[BRIEF]
In the excerpt on media companies' human rights responsibilities, copy everything from "In the present" down to "and regulatory gaps.", changing "goodwill" to "good faith".

[EXCERPT PROVIDED]
CSO reminds media companies of their human rights responsibilities & calls for human rights due diligence in conflict periods

"What human rights responsibilities do media companies bear during conflict?", 19 October 2023

...Hamas extremists staged a surprise raid into Israel, in which more than 1,000 people were killed, and over 200 hostages were taken.  Israel’s response has so far reportedly killed over 3,000 people in Gaza. A grave crisis is escalating, with growing fears of wider regional conflict.

What human rights responsibilities do media companies bear at a time like this? And when they fail, whose role is it to set things right? In the fog of conflict, it is natural to expect media organisations to uncover the truth, but to do so they must be robustly impartial and neutral...

The rise of misinformation and disinformation

A huge photograph in the Times showed wounded children with a bold headline that spoke of the deaths of Israeli children... As with legal documents, many people don’t read the fine print. Intentional or not, actions such as these... have eroded media credibility. This gives fuel to conspiracy theorists and disseminators of propaganda and lies to dominate airwaves and the Internet with misinformation... and disinformation...

Another set of media companies – social media platforms – are particularly vulnerable in this regard. They argue that they simply cannot control everything being said on their platforms. ...By doing little to restrain the flow of lies on platforms, social media platforms run the risk of being complicit in the abuses that follow.

What can be done to address this difficult reality? The European Union has already begun to inquire into the role of X, the company formerly known as Twitter. Meta, which owns Facebook and other platforms, has redoubled its efforts to weed out falsehoods, having learned it the hard way after its experiences in Myanmar, Sri Lanka, India, and elsewhere, where messaging services and platforms were used to pit communities against one another.

In the present conflict, X, which dissolved its trust and safety council (disclosure: IHRB was a member of one of the disbanded groups within the council) has essentially outsourced fact-checking to a feature called ‘community notes,’ which relies, with little quality control, on the goodwill of individual users to provide contextual information correcting disinformation or misinformation. Such an approach is doomed to fail, as malicious players know how to exploit  weaknesses and regulatory gaps.

What is published or said (or banned or concealed) can impact many human rights

  • The right to life...
  • The right to privacy...
  • The right to freedom of expression...
  • The right to seek, receive, and impart information...

Media companies’ responsibilities

The roles of traditional media companies and social media companies are different, but their impacts on civilians and their audiences are not dissimilar.

First, we must recall that these companies have human rights responsibilities, and are also vital public sources of information that can advance freedom of expression and information as enabling rights, which help realise other rights. ...media companies should conduct their own heightened due diligence during periods of conflict to sift through the orders they receive. That means identifying human rights risks and consulting widely with affected parties, free speech specialists, academic and legal experts, civil societies, and in particular vulnerable groups affected by propaganda.

(Saved entries)
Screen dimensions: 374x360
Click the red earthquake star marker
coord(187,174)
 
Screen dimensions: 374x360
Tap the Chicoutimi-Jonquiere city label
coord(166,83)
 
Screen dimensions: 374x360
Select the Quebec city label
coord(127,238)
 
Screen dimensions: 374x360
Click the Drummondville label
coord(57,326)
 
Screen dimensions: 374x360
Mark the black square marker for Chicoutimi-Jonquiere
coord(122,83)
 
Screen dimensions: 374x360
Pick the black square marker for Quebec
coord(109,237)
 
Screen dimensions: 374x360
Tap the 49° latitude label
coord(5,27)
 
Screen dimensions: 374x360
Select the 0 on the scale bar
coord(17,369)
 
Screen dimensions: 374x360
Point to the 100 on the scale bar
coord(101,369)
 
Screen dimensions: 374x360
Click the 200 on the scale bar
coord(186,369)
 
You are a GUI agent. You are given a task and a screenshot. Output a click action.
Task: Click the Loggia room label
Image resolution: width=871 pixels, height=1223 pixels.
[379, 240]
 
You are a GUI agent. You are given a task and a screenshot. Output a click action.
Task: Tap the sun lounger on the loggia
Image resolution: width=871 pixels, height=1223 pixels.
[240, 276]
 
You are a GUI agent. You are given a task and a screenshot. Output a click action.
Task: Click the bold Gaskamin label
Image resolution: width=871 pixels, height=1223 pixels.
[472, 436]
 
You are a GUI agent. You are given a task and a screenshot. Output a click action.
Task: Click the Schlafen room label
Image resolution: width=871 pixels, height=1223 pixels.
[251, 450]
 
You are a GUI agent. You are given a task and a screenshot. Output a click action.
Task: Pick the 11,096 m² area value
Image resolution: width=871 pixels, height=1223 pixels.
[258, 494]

[THE ANSWER]
In the present conflict, X, which dissolved its trust and safety council (disclosure: IHRB was a member of one of the disbanded groups within the council) has essentially outsourced fact-checking to a feature called ‘community notes,’ which relies, with little quality control, on the good faith of individual users to provide contextual information correcting disinformation or misinformation. Such an approach is doomed to fail, as malicious players know how to exploit  weaknesses and regulatory gaps.